══ DATASET EXTRACT
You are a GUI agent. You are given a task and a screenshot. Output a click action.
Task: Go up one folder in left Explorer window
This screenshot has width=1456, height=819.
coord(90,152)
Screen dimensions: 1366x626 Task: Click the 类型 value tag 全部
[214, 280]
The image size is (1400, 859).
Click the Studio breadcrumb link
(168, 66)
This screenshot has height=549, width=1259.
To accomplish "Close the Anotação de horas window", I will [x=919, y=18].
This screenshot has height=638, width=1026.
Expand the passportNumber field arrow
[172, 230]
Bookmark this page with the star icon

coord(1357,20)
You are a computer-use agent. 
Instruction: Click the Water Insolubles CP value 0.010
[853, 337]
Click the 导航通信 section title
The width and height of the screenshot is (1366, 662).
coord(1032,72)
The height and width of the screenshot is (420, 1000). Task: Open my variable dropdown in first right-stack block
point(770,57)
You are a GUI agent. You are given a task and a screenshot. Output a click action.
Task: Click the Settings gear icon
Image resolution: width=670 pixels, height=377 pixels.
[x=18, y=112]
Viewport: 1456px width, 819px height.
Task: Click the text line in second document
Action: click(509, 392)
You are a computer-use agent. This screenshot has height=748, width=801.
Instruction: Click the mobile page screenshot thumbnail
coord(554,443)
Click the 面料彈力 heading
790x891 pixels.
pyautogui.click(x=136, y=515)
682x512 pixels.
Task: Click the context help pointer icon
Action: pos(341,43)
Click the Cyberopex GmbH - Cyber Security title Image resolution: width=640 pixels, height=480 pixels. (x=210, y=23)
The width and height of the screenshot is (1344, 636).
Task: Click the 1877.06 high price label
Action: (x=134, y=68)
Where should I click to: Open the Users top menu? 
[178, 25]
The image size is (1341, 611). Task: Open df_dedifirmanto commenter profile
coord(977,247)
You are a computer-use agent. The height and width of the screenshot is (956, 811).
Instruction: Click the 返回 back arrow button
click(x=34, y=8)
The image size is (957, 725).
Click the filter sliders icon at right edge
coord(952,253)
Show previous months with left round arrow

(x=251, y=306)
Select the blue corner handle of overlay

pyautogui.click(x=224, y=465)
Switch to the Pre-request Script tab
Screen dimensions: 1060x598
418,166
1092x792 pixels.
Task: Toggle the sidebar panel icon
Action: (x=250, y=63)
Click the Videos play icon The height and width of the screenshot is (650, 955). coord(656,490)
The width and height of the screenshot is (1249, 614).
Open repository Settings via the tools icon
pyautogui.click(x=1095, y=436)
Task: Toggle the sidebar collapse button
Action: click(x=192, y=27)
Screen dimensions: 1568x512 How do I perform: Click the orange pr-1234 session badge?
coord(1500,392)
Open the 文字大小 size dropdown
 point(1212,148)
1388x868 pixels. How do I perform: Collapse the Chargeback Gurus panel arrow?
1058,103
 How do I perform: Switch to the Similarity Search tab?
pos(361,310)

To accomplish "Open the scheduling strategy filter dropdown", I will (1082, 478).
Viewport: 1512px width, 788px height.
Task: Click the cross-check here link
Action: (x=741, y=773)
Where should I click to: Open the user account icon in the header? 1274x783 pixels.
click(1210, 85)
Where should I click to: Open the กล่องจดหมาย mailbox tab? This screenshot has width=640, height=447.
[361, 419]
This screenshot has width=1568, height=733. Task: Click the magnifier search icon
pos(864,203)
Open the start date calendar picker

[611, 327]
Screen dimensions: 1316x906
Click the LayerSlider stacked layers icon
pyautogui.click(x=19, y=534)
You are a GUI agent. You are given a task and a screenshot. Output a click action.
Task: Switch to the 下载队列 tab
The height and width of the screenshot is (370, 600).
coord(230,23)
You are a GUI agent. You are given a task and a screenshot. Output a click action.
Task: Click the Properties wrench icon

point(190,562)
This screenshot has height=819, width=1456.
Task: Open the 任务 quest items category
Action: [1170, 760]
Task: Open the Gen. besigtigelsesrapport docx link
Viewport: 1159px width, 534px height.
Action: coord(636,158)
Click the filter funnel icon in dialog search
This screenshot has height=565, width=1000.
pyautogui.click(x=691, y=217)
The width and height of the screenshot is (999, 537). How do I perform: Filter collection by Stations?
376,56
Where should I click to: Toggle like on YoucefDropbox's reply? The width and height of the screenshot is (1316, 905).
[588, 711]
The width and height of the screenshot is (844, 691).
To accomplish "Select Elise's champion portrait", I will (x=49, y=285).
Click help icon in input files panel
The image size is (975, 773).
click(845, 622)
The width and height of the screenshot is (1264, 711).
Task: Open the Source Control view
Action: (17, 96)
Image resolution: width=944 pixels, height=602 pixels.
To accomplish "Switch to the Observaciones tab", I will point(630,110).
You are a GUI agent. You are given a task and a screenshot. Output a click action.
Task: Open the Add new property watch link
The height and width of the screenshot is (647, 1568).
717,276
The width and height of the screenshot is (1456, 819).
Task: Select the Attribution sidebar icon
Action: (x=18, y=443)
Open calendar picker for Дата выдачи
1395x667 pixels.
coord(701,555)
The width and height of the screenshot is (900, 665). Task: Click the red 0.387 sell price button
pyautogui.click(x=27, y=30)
════
Render the lines of the listing above as a JSON list of strings, one string per line, omitting blank lines. Begin with the line containing "This screenshot has width=1568, height=733." and continue through the line containing "coord(230,23)", including both of those lines and no others.

ANSWER FOR THIS EXERCISE:
[
  "This screenshot has width=1568, height=733. Task: Click the magnifier search icon",
  "pos(864,203)",
  "Open the start date calendar picker",
  "[611, 327]",
  "Screen dimensions: 1316x906",
  "Click the LayerSlider stacked layers icon",
  "pyautogui.click(x=19, y=534)",
  "You are a GUI agent. You are given a task and a screenshot. Output a click action.",
  "Task: Switch to the 下载队列 tab",
  "The height and width of the screenshot is (370, 600).",
  "coord(230,23)"
]